There's a patch at mozilla bugzilla to improve cairo's hash table implementation:
Keith, can you comment please.
There is no evacuation of dead entries in cairo_hash_tables if the size of the
table never changes, so, when entries are regularly added and removed,
eventually the hash table has no free entries.
When there are no free entries to terminate a search, checking that a key is
not in the table requires probing every entry in the table, calling
cairo_hash_keys_equal_func_t on every live entry, so the lookup is O(n).
Bug 18165 or bug 18166 will reduce that speed at which hash_tables fill,
but, because entries are well distributed throughout the table (and
_cairo_hash_table_random_entry removes entries randomly), the tables
The scaled glyph caches are a common case where the table size remains
constant but entries are regularly added and removed.
Created attachment 19802 [details] [review]
reshuffle to remove dead entries
Ensure that at least 25% of the entries in the table are free (search
When the number of free entries becomes small, the table is reshuffled.
This reshuffling avoids the need to reallocate, but means an extra pass through the table entries.

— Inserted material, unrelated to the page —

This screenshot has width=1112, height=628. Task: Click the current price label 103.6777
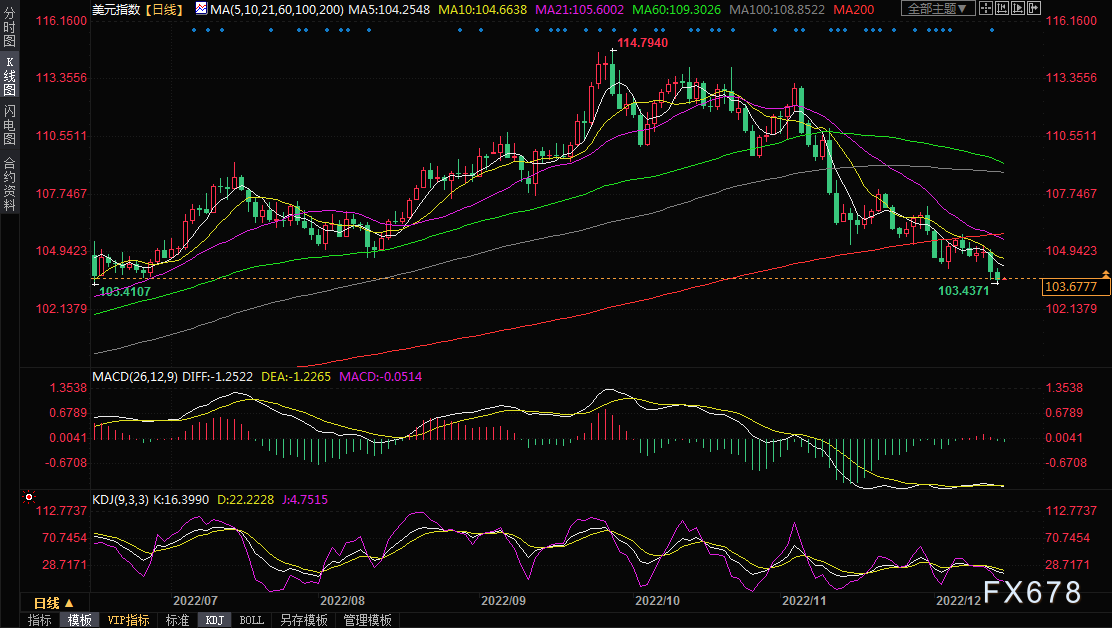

Tests indicate that this method works well, but I don't know whether or not a memory allocation would be preferable to the extra pass. I guess it depends on the size of the table, but let me know if you think a memory allocation would be better.

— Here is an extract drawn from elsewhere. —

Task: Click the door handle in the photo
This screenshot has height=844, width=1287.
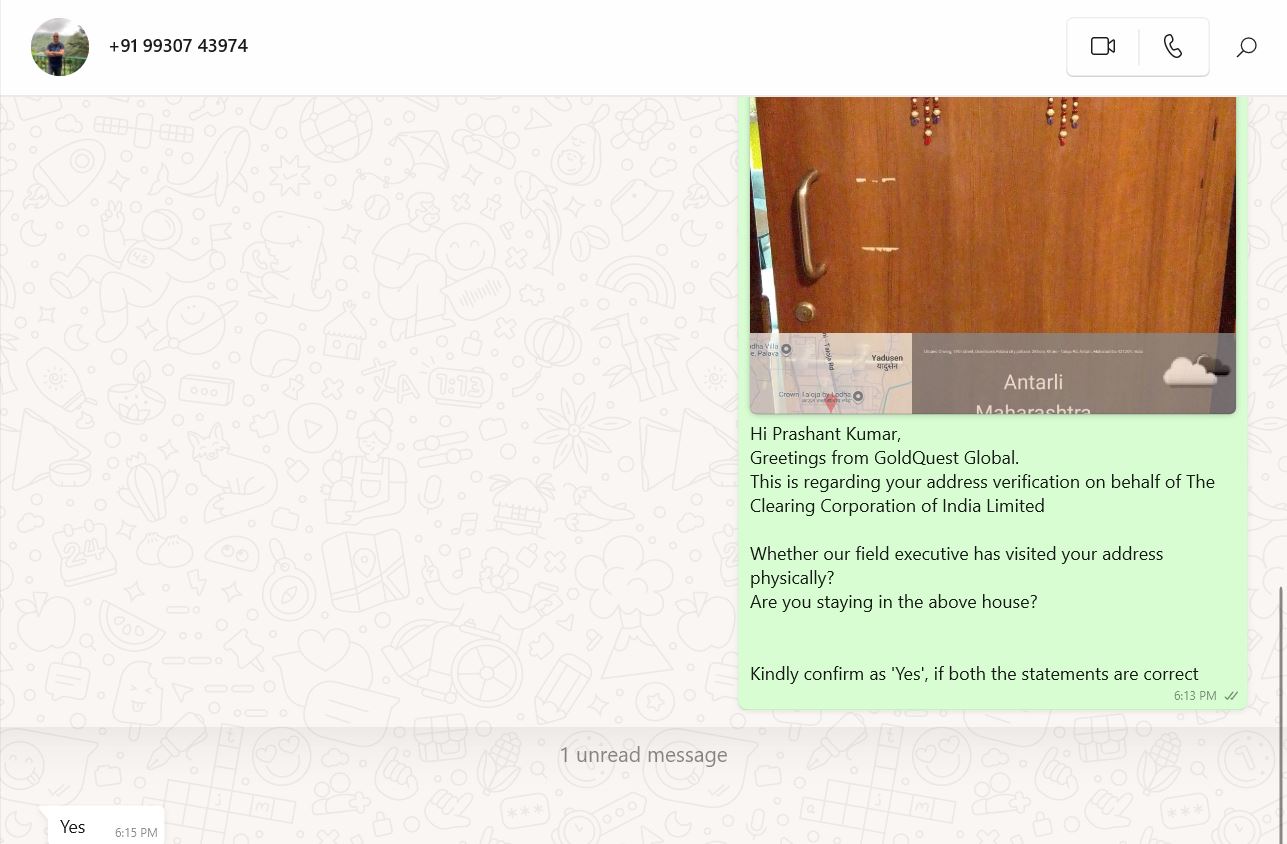Action: coord(810,224)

One iteration of reshuffling doesn't necessarily clear out all dead entries, but does clear out most of them, so the number of reshuffles remains small. The number of add and remove cycles between reshuffles should be O(n), where n is the table size, so the average lookup time remains O(1).
This should be fixed by:
Author: Andrea Canciani <firstname.lastname@example.org>
Date: Tue Aug 2 10:50:00 2011 +0200
hash: Improve handling of dead entries
When there are no free entries to terminate a search, checking that a
key is not in the table requires probing every entry in the table,
i.e. it degenerates in an O(n) operation.
Rehashing when the number of free entries is less than 25% makes the
expected lookup time O(1).
The hash-table micro benchmark become 4-6x faster.
The committed patch does not perform in-place reshuffling and simply rehashes to a separate table.
Even if this implies an additional memory allocation, it greatly simplifies the code, because it can directly reuse the rehash code used for changing size.